Discovered and photographed from the air in December 1940 by the US AS.
Photographed from the air by RARE under Ronne, who in conjunction with the FIDS mapped it from the ground in 1947.
Named by the FIDS for Erich Barkow, German meteorologist and member of the GerAE, 1911-12, under Filchner.

===Schoofs Nunatak===
.
An isolated nunatak 20 nmi west-northwest of Mount Barkow, rising above the featureless ice plateau westward of the heads of Meinardus Glacier and Haines Glacier.
Mapped by USGS from surveys and United States Navy air photos, 1961-67.

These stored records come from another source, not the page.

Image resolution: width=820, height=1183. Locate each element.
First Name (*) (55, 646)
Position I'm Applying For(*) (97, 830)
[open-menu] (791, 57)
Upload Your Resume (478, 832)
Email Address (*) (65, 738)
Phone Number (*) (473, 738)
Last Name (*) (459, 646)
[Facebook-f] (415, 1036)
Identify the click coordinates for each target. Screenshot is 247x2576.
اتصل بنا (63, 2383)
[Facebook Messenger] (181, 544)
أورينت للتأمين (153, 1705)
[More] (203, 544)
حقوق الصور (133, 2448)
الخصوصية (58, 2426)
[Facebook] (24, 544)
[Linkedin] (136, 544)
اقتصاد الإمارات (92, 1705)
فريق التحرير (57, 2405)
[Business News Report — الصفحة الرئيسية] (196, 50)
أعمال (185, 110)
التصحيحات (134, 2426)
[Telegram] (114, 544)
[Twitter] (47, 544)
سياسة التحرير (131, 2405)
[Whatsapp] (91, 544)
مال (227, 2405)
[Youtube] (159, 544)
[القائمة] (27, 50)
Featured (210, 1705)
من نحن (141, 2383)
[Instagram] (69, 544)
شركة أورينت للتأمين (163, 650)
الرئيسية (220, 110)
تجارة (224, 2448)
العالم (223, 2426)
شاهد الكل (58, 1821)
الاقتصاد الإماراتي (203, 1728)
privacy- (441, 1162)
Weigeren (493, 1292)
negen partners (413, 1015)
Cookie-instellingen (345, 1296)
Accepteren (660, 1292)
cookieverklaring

Named by US-ACAN for Gerald J. Schoofs, radioscience researcher at Byrd Station, summer 1965-66.

===Jensen Nunataks===
.
A cluster of isolated nunataks in the interior of southern Palmer Land, about 28 nmi northeast of Mount Vang.
Mapped by USGS from surveys and United States Navy air photos, 1961-67.
Named by US-ACAN for Curtis M. Jensen, glaciologist at Byrd Station, summer 1965-66.